# Extracted records
_ _ _ _
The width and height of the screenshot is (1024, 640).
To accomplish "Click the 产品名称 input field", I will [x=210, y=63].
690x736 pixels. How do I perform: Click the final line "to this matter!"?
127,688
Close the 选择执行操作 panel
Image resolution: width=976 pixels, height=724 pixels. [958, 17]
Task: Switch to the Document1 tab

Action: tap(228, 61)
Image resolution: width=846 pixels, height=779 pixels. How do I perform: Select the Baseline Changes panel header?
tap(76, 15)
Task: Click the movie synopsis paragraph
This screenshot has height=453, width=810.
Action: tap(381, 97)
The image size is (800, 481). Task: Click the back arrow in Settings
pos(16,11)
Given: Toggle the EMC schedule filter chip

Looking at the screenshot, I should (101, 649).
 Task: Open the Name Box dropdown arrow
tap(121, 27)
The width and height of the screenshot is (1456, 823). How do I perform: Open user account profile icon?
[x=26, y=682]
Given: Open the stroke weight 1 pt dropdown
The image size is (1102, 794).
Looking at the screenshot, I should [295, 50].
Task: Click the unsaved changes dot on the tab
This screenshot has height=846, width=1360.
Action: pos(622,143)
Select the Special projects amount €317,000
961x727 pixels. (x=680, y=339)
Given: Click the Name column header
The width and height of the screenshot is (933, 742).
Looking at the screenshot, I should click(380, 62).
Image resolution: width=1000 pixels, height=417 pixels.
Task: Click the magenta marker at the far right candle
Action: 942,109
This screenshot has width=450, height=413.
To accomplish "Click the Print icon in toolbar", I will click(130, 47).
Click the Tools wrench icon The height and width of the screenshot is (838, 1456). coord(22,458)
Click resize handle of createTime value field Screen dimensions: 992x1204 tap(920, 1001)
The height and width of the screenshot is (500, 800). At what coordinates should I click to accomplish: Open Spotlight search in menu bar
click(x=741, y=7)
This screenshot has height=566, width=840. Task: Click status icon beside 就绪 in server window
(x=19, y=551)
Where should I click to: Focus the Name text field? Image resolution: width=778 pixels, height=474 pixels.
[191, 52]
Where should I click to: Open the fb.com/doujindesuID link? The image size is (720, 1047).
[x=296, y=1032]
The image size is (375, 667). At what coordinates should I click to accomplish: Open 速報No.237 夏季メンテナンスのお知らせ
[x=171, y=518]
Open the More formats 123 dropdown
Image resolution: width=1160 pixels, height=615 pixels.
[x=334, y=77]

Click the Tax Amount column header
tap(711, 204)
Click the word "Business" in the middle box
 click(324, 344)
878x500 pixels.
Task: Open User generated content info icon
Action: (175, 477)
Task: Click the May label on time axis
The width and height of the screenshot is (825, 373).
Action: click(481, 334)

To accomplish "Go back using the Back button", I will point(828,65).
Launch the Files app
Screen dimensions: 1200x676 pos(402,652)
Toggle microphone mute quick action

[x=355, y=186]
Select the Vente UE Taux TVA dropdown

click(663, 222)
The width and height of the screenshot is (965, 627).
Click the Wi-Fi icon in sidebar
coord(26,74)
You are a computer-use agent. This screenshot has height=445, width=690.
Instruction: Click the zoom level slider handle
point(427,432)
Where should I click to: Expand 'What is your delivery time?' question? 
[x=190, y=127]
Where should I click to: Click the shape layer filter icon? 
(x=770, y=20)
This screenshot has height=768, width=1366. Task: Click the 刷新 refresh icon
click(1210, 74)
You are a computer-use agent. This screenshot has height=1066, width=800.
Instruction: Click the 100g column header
_ _ _ _
# Task prompt
Would you please copy the whole listing exactly as given?

# Response box
The width and height of the screenshot is (1024, 640).
To accomplish "Click the 产品名称 input field", I will [x=210, y=63].
690x736 pixels. How do I perform: Click the final line "to this matter!"?
127,688
Close the 选择执行操作 panel
Image resolution: width=976 pixels, height=724 pixels. [958, 17]
Task: Switch to the Document1 tab

Action: tap(228, 61)
Image resolution: width=846 pixels, height=779 pixels. How do I perform: Select the Baseline Changes panel header?
tap(76, 15)
Task: Click the movie synopsis paragraph
This screenshot has height=453, width=810.
Action: tap(381, 97)
The image size is (800, 481). Task: Click the back arrow in Settings
pos(16,11)
Given: Toggle the EMC schedule filter chip

Looking at the screenshot, I should (101, 649).
 Task: Open the Name Box dropdown arrow
tap(121, 27)
The width and height of the screenshot is (1456, 823). How do I perform: Open user account profile icon?
[x=26, y=682]
Given: Open the stroke weight 1 pt dropdown
The image size is (1102, 794).
Looking at the screenshot, I should [295, 50].
Task: Click the unsaved changes dot on the tab
This screenshot has height=846, width=1360.
Action: pos(622,143)
Select the Special projects amount €317,000
961x727 pixels. (x=680, y=339)
Given: Click the Name column header
The width and height of the screenshot is (933, 742).
Looking at the screenshot, I should click(380, 62).
Image resolution: width=1000 pixels, height=417 pixels.
Task: Click the magenta marker at the far right candle
Action: 942,109
This screenshot has width=450, height=413.
To accomplish "Click the Print icon in toolbar", I will click(130, 47).
Click the Tools wrench icon The height and width of the screenshot is (838, 1456). coord(22,458)
Click resize handle of createTime value field Screen dimensions: 992x1204 tap(920, 1001)
The height and width of the screenshot is (500, 800). At what coordinates should I click to accomplish: Open Spotlight search in menu bar
click(x=741, y=7)
This screenshot has height=566, width=840. Task: Click status icon beside 就绪 in server window
(x=19, y=551)
Where should I click to: Focus the Name text field? Image resolution: width=778 pixels, height=474 pixels.
[191, 52]
Where should I click to: Open the fb.com/doujindesuID link? The image size is (720, 1047).
[x=296, y=1032]
The image size is (375, 667). At what coordinates should I click to accomplish: Open 速報No.237 夏季メンテナンスのお知らせ
[x=171, y=518]
Open the More formats 123 dropdown
Image resolution: width=1160 pixels, height=615 pixels.
[x=334, y=77]

Click the Tax Amount column header
tap(711, 204)
Click the word "Business" in the middle box
 click(324, 344)
878x500 pixels.
Task: Open User generated content info icon
Action: (175, 477)
Task: Click the May label on time axis
The width and height of the screenshot is (825, 373).
Action: click(481, 334)

To accomplish "Go back using the Back button", I will point(828,65).
Launch the Files app
Screen dimensions: 1200x676 pos(402,652)
Toggle microphone mute quick action

[x=355, y=186]
Select the Vente UE Taux TVA dropdown

click(663, 222)
The width and height of the screenshot is (965, 627).
Click the Wi-Fi icon in sidebar
coord(26,74)
You are a computer-use agent. This screenshot has height=445, width=690.
Instruction: Click the zoom level slider handle
point(427,432)
Where should I click to: Expand 'What is your delivery time?' question? 
[x=190, y=127]
Where should I click to: Click the shape layer filter icon? 
(x=770, y=20)
This screenshot has height=768, width=1366. Task: Click the 刷新 refresh icon
click(1210, 74)
You are a computer-use agent. This screenshot has height=1066, width=800.
Instruction: Click the 100g column header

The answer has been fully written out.